Mark: That sounds like a great idea, Eric.
For a number of years now, Google has contracted a group of people who are trained to evaluate the quality of the top search results for a given query. The SQRG is the training manual and handbook for those raters. It helps them understand what Google thinks is a high-quality page that completely satisfies the needs of the reader.
Eric: Do we have access to those guidelines?
Mark: We do now. We didn’t always; they used to be considered top secret. But a copy always somehow kind of leaked out. Many of us suspected that Google allowed the leaks because they really wanted to be nudging us toward the standards in those documents.
But in any case, starting a few years ago, they’ve made available a public copy of the document each time it’s updated.
Eric: And what are the search quality raters actually doing?
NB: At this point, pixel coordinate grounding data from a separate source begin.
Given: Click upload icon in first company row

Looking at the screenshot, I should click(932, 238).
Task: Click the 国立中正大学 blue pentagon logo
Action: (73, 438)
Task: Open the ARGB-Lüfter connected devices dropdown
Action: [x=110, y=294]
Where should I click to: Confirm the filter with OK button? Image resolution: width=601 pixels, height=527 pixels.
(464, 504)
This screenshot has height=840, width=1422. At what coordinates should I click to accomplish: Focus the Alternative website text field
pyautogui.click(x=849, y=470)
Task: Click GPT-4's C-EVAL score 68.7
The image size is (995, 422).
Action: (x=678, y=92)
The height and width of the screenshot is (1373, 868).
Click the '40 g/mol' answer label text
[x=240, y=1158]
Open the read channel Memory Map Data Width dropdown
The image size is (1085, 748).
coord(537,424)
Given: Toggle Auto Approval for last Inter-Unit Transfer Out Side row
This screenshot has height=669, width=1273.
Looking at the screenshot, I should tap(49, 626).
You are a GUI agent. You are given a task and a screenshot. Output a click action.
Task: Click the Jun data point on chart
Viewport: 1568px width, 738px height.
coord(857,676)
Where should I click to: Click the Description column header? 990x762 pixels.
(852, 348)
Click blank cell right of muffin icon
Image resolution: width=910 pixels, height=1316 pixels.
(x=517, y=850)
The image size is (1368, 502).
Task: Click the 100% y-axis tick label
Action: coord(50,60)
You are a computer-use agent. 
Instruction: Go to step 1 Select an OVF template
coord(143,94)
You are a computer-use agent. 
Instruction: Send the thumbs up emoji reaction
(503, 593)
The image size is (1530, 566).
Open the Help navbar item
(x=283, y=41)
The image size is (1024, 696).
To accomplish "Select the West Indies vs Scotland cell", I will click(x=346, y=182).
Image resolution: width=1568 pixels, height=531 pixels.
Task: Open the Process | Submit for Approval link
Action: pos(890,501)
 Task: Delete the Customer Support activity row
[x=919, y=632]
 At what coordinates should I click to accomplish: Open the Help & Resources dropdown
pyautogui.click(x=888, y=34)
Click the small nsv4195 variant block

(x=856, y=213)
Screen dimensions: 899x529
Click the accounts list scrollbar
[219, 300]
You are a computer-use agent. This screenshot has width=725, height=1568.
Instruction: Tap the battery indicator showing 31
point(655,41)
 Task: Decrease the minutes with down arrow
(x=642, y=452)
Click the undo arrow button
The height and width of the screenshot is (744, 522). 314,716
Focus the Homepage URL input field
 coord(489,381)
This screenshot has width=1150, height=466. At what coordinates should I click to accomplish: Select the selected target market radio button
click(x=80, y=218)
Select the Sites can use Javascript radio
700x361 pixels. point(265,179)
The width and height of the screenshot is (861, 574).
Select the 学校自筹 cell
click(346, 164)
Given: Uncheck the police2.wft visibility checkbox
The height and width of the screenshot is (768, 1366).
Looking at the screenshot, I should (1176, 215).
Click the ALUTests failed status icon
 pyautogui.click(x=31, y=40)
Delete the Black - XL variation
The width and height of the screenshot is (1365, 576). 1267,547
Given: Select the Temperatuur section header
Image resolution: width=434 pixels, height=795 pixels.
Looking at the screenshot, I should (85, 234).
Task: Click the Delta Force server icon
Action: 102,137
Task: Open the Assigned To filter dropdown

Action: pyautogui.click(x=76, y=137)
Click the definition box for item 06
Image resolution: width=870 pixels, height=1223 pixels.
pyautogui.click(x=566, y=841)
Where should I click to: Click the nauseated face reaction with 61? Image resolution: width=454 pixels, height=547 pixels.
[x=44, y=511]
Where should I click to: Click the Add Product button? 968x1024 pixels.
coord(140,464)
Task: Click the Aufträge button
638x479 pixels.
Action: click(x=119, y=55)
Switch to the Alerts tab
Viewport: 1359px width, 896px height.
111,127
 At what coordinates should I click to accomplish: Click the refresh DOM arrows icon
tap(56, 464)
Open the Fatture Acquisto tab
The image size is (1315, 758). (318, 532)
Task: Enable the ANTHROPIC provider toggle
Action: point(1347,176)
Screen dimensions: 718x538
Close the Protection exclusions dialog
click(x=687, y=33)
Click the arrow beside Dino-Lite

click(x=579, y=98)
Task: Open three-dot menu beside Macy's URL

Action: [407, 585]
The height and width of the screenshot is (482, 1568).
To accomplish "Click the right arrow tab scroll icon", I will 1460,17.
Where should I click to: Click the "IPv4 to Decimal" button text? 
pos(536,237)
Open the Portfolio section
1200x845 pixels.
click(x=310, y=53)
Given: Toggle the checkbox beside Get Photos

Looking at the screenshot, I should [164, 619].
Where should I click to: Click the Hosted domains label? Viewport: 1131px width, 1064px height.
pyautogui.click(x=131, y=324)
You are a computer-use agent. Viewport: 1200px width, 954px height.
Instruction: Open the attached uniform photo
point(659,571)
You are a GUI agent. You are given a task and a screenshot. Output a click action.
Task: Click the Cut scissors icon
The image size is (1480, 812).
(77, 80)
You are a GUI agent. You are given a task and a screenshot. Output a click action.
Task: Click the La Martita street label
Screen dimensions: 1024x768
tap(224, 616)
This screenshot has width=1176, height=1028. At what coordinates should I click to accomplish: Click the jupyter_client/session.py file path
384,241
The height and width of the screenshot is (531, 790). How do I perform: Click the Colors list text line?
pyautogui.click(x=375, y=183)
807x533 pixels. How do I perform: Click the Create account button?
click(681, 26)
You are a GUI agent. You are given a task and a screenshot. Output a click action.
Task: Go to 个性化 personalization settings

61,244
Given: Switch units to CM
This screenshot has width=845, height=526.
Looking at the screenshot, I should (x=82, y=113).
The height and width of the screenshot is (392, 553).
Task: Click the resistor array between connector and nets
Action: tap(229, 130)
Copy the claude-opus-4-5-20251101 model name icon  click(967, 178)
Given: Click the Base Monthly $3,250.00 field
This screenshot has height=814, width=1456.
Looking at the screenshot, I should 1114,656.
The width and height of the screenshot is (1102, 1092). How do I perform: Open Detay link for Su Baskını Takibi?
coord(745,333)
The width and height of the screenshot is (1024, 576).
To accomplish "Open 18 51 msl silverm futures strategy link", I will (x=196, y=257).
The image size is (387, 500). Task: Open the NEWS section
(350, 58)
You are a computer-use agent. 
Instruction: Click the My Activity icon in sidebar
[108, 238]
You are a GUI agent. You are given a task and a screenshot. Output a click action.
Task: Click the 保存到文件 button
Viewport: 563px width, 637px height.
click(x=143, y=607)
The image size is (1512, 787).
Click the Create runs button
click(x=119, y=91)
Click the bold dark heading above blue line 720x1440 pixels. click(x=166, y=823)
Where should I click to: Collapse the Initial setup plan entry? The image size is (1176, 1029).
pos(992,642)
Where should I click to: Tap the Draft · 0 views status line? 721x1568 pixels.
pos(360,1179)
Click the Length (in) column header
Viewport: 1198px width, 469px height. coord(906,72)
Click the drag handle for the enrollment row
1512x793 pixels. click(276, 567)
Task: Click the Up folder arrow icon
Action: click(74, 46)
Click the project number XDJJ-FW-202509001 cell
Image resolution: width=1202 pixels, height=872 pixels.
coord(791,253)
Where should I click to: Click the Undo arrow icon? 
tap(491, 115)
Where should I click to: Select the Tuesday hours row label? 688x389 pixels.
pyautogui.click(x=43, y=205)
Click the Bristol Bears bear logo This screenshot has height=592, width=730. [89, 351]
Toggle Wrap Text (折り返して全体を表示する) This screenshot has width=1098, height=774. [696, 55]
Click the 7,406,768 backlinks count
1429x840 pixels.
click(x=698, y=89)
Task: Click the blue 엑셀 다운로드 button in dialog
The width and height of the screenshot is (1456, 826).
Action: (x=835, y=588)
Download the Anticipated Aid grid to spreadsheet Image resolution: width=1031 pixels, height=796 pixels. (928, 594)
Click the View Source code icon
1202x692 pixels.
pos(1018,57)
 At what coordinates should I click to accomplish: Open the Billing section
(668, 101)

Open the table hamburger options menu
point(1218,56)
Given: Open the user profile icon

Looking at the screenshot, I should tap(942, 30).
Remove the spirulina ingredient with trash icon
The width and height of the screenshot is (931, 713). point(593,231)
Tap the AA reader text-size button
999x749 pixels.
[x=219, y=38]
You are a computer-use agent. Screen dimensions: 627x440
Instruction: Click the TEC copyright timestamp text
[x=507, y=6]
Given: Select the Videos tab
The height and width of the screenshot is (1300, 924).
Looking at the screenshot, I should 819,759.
Mark: Their job is to help Google search ranking engineers evaluate how their algorithms are doing at providing us with the best search results. Their feedback helps those engineers to know where they might need to tweak an algorithm to get better results that will satisfy real human users.
Eric: Do the guidelines tell us Google’s ranking factors, at least as far as content on the page is concerned?
Mark: No, they don’t. I mean, at least not in any direct way.
The guidelines are not meant to delineate specific ranking factors. In fact, Google’s John Mueller emphasized this in a recent webmasters hangout when he said, “It’s not the case that we take the quality rater guidelines and, one-to-one, turn them into a code that does all the ranking.”
A screenshot of Google's John Mueller during his webmaster hangout
However, I think they are still highly useful to any of us who do content strategy or creation for two reasons.
First, hey tell us about the kind of pages and content Google aspires to have ranking highly in their results. Now, as John Mueller put it in that same video, they give some idea of where we would like to hit with regards to search.
So even if you can’t map things in the guidelines, one-to-one, with specific ranking factors, if you’re striving to improve those things, you’re closer to becoming a site Google wants to rank well.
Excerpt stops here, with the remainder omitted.